TEXTO DE LEITURA:
Dispõe o Assento 4/95, de 28-3-95 , actualmente com o valor de Acórdão uniformizador de jurisprudência, nos termos do art.17, nº2, do dec-lei 329-A/95, de 12 de Dezembro:
"Quando o tribunal conhecer oficiosamente da nulidade de negócio jurídico invocado no pressuposto da sua validade, e se na acção tiverem sido fixados os necessários factos materiais, deve a parte ser condenada na restituição do recebido, com fundamento no art. 289 do Código Civil".
Por sua vez, estabelece o citado art. 289, nº1:
"Tanto a declaração de nulidade como a anulação do negócio têm efeito retroactivo, devendo ser restituído tudo o que tiver sido prestado ou, se a restituição em espécie não for possível, o valor correspondente ".
Pois bem.
No seus articulados, o autor fundou o pedido na validade do contrato de mediação, mas foi prevista a possibilidade de ser invocada a sua nulidade, por banda da ré.
Para a hipótese da validade, reclamou o pagamento da comissão estabelecida.
No caso de ser declarada a nulidade, por arguição da ré, o autor defendeu que, não sendo possível a restituição em espécie do valor dos serviços prestados, a restituição devia corresponder ao valor desses serviços, determinada pelo montante da comissão acordada.

TAREFAS A REALIZAR:
**A.** Resuma o texto em duas frases.
**B.** Reproduza fielmente o trecho do texto de "No seus articulados, o" a "da comissão acordada.".

DADOS FORNECIDOS:
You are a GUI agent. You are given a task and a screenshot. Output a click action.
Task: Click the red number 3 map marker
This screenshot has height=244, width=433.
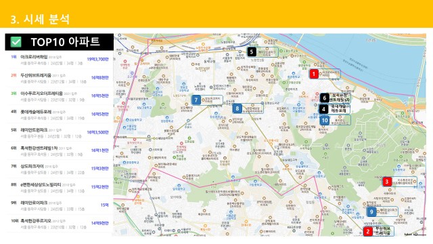(386, 182)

SOLUÇÕES:
**A.** O Assento 4/95 determina que, quando o tribunal conhece oficiosamente da nulidade de um negócio jurídico invocado como válido e estão fixados os factos necessários, a parte deve ser condenada a restituir o recebido, com base no art. 289 do Código Civil, que dá efeito retroativo à nulidade e à anulação. O autor pediu a comissão estabelecida no contrato de mediação e, para o caso de a ré arguir a nulidade, defendeu que a restituição devia corresponder ao valor dos serviços prestados, determinado pelo montante da comissão acordada.

**B.**
No seus articulados, o autor fundou o pedido na validade do contrato de mediação, mas foi prevista a possibilidade de ser invocada a sua nulidade, por banda da ré.
Para a hipótese da validade, reclamou o pagamento da comissão estabelecida.
No caso de ser declarada a nulidade, por arguição da ré, o autor defendeu que, não sendo possível a restituição em espécie do valor dos serviços prestados, a restituição devia corresponder ao valor desses serviços, determinada pelo montante da comissão acordada.